*** Opening Entries provided ***
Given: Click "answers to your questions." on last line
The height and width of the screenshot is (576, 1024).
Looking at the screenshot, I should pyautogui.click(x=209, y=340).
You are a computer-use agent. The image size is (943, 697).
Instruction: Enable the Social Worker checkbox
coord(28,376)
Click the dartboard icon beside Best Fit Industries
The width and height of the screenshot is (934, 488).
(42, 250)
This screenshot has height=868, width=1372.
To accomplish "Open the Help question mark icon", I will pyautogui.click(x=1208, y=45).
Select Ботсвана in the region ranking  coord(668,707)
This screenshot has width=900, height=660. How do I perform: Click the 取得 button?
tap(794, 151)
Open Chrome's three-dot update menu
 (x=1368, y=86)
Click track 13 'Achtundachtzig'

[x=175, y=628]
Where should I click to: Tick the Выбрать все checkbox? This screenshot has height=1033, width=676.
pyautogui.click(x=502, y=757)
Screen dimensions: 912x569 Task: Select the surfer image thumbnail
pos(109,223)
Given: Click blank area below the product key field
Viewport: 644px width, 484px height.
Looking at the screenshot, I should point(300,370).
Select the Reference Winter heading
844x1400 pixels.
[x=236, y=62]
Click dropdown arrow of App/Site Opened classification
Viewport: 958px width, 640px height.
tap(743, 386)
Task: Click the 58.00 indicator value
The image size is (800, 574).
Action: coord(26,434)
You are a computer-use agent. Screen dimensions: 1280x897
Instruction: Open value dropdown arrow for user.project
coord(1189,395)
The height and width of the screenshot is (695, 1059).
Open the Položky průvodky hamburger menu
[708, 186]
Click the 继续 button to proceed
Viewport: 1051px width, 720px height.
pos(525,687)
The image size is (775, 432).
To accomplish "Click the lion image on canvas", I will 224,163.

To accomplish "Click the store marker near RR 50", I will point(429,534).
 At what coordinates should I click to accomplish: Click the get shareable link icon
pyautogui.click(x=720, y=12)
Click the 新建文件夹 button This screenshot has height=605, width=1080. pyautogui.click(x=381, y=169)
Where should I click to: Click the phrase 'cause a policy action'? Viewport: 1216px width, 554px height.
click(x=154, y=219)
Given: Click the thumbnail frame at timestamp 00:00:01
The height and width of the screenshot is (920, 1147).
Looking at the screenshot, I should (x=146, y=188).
*** Closing Entries provided ***
**Exercise goal**
Scan the preceding records line by line, and state how many lines contain "agent". Nothing else belongs in the answer.

**Task solution**
2